Question: Bila memang betul bahwa “acta van vergelijk” tidak dapat dieksekusi oleh Pengadilan Negeri, maka bisakah bilamana salah satu pihak dalam Akta Perdamaian tersebut (lagi-lagi) ingkar atau kembali lalai terhadap apa yang telah disepakati dan dijanjikan olehnya didalam perdamaian, maka pihak tersebut digugat untuk kali keduanya sebagai telah wanprestasi terhadap Akta Perdamaian ini?

Brief Answer: Tampaknya tidak lagi memungkinkan untuk mengajukan upaya hukum apapun terhadap “Acta Van Vergelijk” (Akta Perdamaian yang dibuat dan disepakati sendiri oleh para pihak yang saling bersengketa di dalam pengadilan, dan dikukuhkan atau disahkan oleh hakim pemeriksa dan pemutus perkara dalam gugat-menggugat di Pengadilan Negeri), termasuk “banding” ataupun menggugat wanprestasi terhadap pihak yang melalaikan isi yang tertuang dalam “Acta Van Vergelijk”.

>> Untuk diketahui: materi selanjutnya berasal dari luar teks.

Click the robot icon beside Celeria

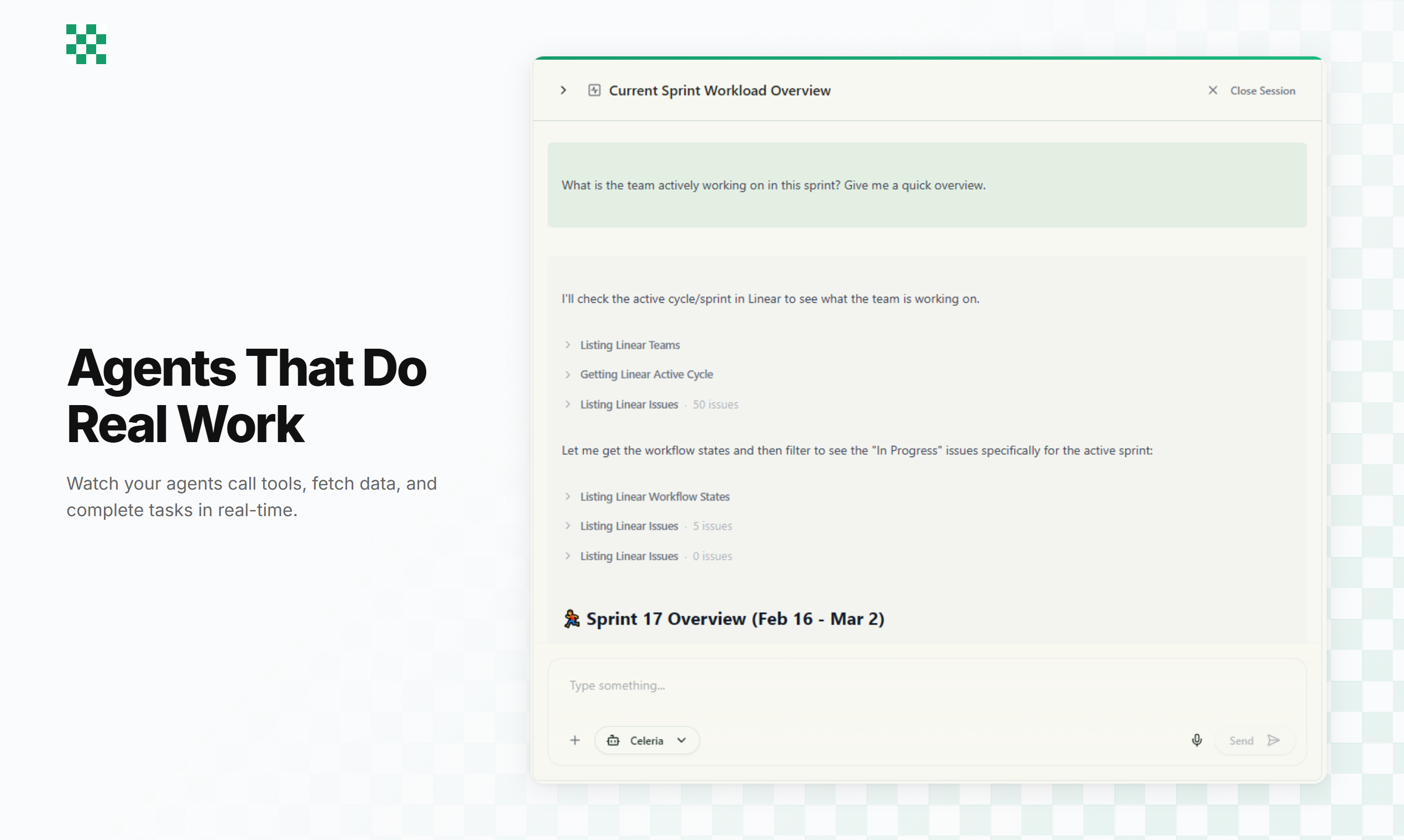coord(613,741)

Satu-satunya langkah hukum yang dapat ditempuh, ialah mengajukan eksekusi terhadap “Acta Van Vergelijk” yang secara yuridis seketika berkekuatan hukum tetap (inkracht) serta dapat dieksekusi karena dalam Akta Perdamaian yang disatukan kedalam putusan pengadilan melekat irah-irah title eksekutorial “DEMI KEADILAN BERDASARKAN KETUHANAN YANG MAHA ESA”—hanya saja patut disayangkan, bahwa “Acta Van Vergelijk” tidak benar-benar dapat dieksekusi dalam realitanya.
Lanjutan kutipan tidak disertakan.